Eve gitmekle, seyyar kahvaltıcıya gitmek arasında kalakalıyorum. Keşke hangi zamanda yaşadığımı bilsem, uyandım mı, hâlâ rüyada mıyım? Cami cemaati dağılmış. Aralarına karışıp hızlıca koşturuyorum. Hem Anadolu bozkırındaki eve, hem de İstiklal Caddesindeki kahvaltıcı adama gidiyorum aynı anda. Köpeğim karşılıyor beni kapıda, iyileşmiş. 

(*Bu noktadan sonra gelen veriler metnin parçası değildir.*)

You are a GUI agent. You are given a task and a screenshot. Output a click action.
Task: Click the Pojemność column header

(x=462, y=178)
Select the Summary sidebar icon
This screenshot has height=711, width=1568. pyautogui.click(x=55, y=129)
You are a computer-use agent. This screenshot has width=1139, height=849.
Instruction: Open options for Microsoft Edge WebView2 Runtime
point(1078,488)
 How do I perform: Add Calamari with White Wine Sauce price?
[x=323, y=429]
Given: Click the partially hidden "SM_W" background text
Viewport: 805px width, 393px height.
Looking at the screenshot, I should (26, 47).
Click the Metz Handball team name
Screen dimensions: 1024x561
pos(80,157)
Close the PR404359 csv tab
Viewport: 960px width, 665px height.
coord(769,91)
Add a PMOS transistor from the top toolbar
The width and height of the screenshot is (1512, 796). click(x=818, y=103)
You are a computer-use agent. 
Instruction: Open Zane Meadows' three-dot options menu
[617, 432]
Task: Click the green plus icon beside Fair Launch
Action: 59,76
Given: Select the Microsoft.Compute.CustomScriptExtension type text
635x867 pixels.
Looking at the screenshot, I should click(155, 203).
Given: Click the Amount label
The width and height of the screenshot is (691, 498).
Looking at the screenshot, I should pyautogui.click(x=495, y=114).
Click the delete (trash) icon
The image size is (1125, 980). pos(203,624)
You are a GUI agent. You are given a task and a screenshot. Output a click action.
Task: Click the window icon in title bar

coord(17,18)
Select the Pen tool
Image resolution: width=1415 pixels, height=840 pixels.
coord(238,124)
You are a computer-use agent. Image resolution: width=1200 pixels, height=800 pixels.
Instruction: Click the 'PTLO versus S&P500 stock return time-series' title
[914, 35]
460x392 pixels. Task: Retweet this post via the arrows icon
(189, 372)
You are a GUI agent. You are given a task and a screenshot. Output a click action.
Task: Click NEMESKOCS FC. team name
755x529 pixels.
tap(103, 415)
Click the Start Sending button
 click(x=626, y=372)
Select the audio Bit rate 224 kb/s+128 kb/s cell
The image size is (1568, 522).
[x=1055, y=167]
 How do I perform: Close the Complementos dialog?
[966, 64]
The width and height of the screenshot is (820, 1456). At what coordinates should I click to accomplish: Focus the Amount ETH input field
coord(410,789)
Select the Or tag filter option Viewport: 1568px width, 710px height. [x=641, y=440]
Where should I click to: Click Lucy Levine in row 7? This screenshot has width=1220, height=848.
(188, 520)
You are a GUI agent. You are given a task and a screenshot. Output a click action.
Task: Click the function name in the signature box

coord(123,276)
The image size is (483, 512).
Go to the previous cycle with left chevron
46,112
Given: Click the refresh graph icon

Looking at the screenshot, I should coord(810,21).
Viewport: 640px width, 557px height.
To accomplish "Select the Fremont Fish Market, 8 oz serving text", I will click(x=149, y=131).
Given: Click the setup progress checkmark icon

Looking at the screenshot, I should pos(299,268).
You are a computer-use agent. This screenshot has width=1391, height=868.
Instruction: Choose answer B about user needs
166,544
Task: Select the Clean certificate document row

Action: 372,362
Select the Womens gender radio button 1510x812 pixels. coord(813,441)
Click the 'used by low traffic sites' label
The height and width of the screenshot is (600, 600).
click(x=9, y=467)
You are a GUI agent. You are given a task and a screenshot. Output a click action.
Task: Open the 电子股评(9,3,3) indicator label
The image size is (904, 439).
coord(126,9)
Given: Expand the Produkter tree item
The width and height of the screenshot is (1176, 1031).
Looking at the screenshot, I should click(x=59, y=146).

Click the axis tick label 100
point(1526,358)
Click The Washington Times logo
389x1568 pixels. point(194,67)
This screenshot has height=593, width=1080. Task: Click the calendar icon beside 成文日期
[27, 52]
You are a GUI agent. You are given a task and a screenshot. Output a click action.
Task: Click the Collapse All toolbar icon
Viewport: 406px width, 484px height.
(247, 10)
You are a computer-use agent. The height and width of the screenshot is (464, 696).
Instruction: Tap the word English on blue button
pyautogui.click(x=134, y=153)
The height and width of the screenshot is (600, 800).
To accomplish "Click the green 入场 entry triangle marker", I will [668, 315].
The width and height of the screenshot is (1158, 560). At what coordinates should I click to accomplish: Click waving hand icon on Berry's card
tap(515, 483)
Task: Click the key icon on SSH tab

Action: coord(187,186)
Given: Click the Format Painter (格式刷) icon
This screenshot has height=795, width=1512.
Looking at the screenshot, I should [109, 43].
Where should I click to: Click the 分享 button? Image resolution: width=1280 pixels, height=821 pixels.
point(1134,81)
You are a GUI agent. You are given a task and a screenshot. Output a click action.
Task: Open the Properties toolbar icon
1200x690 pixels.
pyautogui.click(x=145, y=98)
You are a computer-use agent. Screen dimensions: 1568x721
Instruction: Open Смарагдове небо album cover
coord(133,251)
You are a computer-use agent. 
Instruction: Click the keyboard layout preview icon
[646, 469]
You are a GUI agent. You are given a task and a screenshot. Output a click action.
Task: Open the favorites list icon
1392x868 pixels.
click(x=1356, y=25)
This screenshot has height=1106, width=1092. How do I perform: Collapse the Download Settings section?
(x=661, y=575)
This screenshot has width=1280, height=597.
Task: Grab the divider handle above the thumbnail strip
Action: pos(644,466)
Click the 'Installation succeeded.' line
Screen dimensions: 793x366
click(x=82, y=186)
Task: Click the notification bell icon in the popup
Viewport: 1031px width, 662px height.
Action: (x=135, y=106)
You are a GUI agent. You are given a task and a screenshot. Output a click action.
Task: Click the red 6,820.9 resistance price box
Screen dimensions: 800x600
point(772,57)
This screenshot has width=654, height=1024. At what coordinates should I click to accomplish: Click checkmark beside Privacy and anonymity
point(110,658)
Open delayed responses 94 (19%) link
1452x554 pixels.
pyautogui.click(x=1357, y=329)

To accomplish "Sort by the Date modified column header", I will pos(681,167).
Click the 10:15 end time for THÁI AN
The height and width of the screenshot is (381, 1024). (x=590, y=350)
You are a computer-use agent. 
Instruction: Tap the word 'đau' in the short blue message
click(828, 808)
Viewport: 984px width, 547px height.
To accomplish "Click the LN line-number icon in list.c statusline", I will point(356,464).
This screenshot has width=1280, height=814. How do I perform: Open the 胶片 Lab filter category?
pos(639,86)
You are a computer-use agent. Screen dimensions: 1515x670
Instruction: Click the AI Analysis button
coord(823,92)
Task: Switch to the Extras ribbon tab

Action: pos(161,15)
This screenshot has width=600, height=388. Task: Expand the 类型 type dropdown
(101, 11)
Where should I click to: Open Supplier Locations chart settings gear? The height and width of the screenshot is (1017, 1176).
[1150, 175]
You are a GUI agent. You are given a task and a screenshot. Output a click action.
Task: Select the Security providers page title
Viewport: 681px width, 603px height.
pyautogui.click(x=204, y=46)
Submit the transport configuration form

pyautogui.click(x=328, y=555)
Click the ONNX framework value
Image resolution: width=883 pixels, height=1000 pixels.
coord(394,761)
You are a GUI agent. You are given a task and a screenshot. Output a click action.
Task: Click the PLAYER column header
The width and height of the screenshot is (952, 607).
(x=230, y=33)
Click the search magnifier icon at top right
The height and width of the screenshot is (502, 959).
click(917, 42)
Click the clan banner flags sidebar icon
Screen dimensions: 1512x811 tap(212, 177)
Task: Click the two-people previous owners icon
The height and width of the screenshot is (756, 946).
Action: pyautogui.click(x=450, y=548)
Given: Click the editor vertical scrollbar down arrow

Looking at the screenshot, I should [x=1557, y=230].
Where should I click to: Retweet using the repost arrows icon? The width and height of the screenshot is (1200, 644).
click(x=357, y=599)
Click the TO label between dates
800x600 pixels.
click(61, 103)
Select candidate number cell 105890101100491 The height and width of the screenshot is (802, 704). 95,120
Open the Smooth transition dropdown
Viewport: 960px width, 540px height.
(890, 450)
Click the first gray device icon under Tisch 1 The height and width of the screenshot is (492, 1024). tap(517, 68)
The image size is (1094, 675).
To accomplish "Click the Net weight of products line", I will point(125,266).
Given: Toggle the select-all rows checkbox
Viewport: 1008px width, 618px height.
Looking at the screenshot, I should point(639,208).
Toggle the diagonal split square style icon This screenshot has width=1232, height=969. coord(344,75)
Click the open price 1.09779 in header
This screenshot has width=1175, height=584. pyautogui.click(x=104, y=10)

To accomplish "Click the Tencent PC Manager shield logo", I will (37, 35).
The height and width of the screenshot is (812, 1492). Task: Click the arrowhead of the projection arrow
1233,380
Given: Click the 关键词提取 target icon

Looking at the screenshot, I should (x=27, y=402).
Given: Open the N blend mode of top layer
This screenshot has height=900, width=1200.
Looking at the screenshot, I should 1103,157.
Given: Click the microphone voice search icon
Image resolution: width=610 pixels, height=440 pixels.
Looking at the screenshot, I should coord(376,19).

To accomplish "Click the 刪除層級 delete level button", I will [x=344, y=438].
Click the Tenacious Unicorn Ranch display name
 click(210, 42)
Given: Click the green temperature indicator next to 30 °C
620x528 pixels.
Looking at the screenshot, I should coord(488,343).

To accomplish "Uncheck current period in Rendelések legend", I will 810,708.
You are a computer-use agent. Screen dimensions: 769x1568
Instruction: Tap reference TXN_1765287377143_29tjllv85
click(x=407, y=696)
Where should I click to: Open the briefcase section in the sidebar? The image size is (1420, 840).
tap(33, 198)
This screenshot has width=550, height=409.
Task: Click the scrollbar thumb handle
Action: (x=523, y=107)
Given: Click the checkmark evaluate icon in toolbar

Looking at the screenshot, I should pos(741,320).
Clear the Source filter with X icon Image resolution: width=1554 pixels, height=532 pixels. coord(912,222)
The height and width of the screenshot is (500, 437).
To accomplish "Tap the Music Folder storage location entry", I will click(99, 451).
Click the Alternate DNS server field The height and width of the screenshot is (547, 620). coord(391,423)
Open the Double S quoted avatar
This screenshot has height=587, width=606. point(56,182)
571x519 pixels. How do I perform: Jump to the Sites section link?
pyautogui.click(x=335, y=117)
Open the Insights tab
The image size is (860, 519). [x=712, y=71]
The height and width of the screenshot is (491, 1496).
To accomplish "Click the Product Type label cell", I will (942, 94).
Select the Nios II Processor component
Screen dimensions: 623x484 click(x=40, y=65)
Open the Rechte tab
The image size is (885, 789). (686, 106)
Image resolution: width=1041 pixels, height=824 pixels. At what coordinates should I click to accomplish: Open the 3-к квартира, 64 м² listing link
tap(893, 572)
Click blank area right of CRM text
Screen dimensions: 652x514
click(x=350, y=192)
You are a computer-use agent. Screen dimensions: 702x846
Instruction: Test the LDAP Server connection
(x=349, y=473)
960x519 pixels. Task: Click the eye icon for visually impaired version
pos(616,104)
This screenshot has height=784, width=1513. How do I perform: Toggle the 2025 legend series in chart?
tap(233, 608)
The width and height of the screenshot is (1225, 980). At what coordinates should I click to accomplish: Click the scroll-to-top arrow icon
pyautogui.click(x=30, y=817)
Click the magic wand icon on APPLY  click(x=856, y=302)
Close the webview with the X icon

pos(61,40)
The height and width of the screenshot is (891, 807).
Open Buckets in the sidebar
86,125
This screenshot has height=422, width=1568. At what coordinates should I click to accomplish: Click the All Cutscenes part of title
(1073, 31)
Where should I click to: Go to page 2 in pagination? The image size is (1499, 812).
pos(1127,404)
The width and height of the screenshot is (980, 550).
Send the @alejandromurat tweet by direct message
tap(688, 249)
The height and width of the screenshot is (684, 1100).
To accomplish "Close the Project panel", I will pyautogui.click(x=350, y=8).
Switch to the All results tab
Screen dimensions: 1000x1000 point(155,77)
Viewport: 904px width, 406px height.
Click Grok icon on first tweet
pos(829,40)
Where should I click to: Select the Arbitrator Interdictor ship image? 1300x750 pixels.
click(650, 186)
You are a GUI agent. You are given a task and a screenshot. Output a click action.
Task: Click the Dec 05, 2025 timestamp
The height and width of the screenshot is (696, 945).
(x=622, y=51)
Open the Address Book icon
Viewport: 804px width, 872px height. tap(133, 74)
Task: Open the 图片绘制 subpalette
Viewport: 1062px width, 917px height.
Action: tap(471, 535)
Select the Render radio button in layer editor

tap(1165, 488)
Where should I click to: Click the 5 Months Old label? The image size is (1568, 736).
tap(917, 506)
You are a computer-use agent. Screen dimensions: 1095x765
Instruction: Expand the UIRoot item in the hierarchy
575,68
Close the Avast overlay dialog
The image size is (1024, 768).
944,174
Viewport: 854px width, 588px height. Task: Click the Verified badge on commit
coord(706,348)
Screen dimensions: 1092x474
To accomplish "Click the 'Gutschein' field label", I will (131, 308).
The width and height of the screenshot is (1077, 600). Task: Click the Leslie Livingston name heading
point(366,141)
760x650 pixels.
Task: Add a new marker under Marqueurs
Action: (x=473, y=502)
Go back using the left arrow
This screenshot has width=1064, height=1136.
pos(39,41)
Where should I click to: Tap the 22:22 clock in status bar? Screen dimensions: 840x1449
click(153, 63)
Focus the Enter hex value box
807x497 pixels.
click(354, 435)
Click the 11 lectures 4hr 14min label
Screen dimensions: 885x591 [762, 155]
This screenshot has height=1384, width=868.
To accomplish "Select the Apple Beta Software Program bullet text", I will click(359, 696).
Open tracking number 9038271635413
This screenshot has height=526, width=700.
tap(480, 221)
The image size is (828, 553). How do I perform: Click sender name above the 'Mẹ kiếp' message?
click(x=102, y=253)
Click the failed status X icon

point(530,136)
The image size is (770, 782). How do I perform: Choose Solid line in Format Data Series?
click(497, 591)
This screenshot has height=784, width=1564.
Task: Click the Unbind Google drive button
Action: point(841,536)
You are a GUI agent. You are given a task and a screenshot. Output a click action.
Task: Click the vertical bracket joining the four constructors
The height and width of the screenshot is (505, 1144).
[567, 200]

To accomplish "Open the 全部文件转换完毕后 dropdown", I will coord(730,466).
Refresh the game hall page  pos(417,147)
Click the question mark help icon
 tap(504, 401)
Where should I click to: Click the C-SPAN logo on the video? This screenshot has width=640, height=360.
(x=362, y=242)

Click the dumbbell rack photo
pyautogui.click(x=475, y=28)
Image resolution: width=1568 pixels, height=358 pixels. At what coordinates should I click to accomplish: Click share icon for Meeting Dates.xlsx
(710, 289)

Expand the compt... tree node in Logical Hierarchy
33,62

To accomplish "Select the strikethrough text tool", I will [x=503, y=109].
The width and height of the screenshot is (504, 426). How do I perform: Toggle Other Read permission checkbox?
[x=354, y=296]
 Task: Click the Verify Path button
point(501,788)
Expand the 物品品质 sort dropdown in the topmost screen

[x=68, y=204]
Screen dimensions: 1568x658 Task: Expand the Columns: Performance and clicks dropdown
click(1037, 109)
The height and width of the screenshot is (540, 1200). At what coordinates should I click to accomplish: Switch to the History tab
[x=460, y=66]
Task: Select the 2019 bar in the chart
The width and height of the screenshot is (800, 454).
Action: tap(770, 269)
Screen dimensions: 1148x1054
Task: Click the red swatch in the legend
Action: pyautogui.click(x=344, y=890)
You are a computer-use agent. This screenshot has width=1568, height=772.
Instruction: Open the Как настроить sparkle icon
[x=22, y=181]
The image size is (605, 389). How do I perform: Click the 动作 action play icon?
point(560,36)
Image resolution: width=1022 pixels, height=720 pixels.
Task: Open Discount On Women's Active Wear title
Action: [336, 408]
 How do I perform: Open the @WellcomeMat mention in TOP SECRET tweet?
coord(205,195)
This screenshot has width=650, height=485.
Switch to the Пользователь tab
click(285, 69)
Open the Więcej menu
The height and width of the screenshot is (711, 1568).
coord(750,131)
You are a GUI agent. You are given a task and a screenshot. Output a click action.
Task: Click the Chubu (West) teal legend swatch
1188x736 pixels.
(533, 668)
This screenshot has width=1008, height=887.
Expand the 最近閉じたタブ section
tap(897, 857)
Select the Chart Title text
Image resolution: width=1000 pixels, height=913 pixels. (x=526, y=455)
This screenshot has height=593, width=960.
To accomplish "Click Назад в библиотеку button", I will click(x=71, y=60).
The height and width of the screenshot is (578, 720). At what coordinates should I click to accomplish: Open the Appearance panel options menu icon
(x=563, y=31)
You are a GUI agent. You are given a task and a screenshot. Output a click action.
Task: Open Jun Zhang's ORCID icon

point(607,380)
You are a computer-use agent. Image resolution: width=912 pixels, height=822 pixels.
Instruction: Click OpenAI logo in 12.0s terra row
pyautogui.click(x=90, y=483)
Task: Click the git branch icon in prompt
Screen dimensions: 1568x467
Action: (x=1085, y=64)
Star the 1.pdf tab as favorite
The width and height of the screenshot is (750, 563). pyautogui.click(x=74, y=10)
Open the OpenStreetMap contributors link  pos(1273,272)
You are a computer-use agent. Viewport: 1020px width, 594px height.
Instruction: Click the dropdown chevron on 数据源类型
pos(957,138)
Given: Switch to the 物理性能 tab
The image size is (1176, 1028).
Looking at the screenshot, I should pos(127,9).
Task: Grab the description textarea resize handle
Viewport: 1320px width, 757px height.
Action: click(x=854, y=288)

Sandviçi uzatıyor kahvaltıcı, tam istediğim gibi yapmış. Genç adama rastladığım yere doğru gerisin geriye koşturuyorum bu sefer. Yetişemiyorum. Uzaklaşıyor benden. Yaptırdığım sandviçi iştahla yiyerek ta uzaklardaki yeni İstabul'a doğru yürüyor. Dagu havlıyor birkaç kere. Yağmur başlıyor.

Talat Kırış kimdir?

Talat Kırış, 1961 yılında İstanbul'da Süleymaniye Doğumevi'nde dünyaya geldi. Sırasıyla Ataköy İlkokulu, İstanbul Erkek Lisesi ve İstanbul Üniversitesi İstanbul Tıp Fakültesi'ni bitirdi.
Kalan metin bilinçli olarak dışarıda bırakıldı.